Hello everybody! This is the second post on my series about creating characters. If you missed the first post, click here.
In this post, I’ll be talking about types of characters; Morally Grey, Chaotic Good, etc. The term I was looking for when I wrote my previous post was Moral Alignment. Knowing how your character is aligned really helps you figure out how they behave. Plus, it’s fun. I’ll also cover Myers-Briggs personalities and the Hartman Color test.
First off, I didn’t make this chart. I just thought it explained things very simply and didn’t want to reinvent the wheel.
An example off how this chart is useful:
If your character is Chaotic Good, they’re going to try and do good things even if they have to break the rules. Such as trying to clear someones name using blackmail or breaking them out of jail.
In the same situation, Lawful Good would do some perfectly legal investigating. However, Lawful Neutral would only do some perfectly legal investigating if they knew for sure the person in prison was innocent. Chaotic Evil would probably be the reason the person was in prison in the first place. See how this works?
People put moral alignment charts together all the time, whether it’s with characters from a show or ways people cut toast. Here’s one of my personal favorites.
There’s also this gem about how you bookmark a page.
Really these last two images aren’t very useful but hey, they’re funny. There are a few tests out there you can take to find your moral alignment (or your characters) but I think it’s more effective to just do your research and pick one.
My favorite site to take this test on is the 16 Personalities. You can take the test as many times as you want for free and read about all 16 types. I’ve taken this for almost all my main characters and have found out a good deal about them from it.
For example, I discovered Jasper Stone was an introvert.

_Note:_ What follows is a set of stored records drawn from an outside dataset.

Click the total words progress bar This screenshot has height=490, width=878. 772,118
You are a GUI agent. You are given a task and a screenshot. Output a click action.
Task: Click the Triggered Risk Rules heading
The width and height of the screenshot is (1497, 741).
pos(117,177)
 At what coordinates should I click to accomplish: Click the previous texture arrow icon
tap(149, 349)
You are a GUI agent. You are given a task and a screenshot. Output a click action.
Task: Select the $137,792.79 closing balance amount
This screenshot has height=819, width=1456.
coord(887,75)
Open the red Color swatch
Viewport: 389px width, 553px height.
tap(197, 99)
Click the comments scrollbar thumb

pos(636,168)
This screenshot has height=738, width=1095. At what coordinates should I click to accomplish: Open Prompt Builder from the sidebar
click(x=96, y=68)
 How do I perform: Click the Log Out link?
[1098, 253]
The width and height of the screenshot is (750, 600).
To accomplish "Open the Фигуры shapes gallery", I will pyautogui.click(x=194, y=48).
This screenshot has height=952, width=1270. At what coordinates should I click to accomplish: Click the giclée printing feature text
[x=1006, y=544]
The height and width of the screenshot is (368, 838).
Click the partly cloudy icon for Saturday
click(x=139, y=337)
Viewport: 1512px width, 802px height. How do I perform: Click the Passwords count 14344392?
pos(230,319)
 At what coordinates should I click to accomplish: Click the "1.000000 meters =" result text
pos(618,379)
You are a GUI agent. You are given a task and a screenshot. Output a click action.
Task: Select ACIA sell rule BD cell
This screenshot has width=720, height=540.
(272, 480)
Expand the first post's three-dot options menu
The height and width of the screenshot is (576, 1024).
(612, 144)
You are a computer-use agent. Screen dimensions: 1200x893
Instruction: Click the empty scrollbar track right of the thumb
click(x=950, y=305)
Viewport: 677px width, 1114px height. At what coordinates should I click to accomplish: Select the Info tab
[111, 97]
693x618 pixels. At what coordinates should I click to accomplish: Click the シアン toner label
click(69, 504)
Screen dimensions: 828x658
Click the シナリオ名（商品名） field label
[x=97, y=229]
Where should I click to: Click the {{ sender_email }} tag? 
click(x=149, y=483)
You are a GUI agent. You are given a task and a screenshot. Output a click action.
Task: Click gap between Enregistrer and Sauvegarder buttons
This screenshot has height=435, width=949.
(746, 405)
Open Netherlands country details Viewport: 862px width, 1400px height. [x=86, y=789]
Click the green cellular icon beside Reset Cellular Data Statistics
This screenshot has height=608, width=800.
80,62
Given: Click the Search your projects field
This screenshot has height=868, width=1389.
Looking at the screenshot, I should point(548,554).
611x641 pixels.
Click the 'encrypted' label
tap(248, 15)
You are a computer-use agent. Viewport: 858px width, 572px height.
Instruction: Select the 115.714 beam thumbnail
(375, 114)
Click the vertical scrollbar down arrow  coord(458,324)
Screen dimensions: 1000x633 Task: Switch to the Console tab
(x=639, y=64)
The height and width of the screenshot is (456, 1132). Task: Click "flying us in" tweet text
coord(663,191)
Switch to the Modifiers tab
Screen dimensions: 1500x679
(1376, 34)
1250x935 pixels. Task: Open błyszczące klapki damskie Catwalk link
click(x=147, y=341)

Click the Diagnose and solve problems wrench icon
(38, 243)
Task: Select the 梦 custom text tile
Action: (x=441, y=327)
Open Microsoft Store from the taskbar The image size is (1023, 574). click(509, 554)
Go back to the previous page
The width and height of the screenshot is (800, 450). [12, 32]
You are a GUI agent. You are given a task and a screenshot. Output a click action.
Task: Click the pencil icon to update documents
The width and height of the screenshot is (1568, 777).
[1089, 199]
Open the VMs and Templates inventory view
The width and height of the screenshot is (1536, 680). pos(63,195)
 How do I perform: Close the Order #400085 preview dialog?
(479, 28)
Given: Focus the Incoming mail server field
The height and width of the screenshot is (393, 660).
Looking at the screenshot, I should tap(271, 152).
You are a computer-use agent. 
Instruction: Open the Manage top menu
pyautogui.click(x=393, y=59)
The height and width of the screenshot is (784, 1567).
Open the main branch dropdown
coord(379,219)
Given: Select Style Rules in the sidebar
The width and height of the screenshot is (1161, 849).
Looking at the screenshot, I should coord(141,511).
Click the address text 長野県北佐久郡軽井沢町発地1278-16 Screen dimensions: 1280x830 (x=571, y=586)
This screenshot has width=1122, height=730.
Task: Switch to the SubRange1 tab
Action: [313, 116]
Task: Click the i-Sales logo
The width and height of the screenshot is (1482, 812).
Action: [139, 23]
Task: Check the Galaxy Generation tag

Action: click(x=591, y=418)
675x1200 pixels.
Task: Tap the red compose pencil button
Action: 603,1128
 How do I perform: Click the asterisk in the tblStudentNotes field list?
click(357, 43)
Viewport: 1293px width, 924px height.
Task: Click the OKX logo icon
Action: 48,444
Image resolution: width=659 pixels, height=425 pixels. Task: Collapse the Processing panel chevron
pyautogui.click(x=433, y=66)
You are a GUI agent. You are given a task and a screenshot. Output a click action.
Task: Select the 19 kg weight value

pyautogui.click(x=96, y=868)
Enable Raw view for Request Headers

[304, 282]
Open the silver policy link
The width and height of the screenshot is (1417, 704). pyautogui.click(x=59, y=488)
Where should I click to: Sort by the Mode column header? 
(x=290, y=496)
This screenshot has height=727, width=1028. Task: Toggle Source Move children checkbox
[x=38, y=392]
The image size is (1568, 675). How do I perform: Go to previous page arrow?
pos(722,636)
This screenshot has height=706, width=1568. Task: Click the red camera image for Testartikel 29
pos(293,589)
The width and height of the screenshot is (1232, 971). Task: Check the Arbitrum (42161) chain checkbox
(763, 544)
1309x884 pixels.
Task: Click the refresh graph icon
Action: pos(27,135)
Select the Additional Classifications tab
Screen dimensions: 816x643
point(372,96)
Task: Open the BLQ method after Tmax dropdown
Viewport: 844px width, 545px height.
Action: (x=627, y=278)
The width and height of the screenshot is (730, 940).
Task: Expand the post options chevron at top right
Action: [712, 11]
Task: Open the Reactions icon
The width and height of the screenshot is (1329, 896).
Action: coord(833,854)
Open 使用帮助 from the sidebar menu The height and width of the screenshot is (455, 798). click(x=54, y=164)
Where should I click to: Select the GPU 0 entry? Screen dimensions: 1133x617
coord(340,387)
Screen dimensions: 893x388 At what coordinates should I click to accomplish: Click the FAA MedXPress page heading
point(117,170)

I knew he was quiet, but not 96% introverted. I already knew that he had a habit of analyzing people before attempting to form any type of relationship, but reading about INTJ’s solidified my knowledge in how he would act.
(For those of you feeling confused and doubting my sanity, yes, I always talk about my characters like they’re real people, and yes, I know they aren’t actually real. It’s something I just can’t explain, but I do randomly ‘discover’ things about my characters.)
Hartman Color Test
This test can give you another view of your character. I really prefer taking the Myers-Briggs test and the Hartman test so I can compare and contrast. I’ll use Jasper s my example again. He’s primarily Blue, with Red coming closely after. Both tests agreed that he was creative, assertive, judgmental- but the Hartman test added on that he could tend to moody and insecure. (I already knew this stuff. I’m just using it as an example.) When you’re creating a character, I really think you should take both tests. Not only are you answering questions on the fly, coming up with their personality quickly, you’re going to get an in depth explanation of your answers.
In no way do I think that you should take your character’s entire personality from these tests. But you can pick and choose and assemble a realistic personality from them. Character consistency is one of the most important features of a story, and these tests really do help.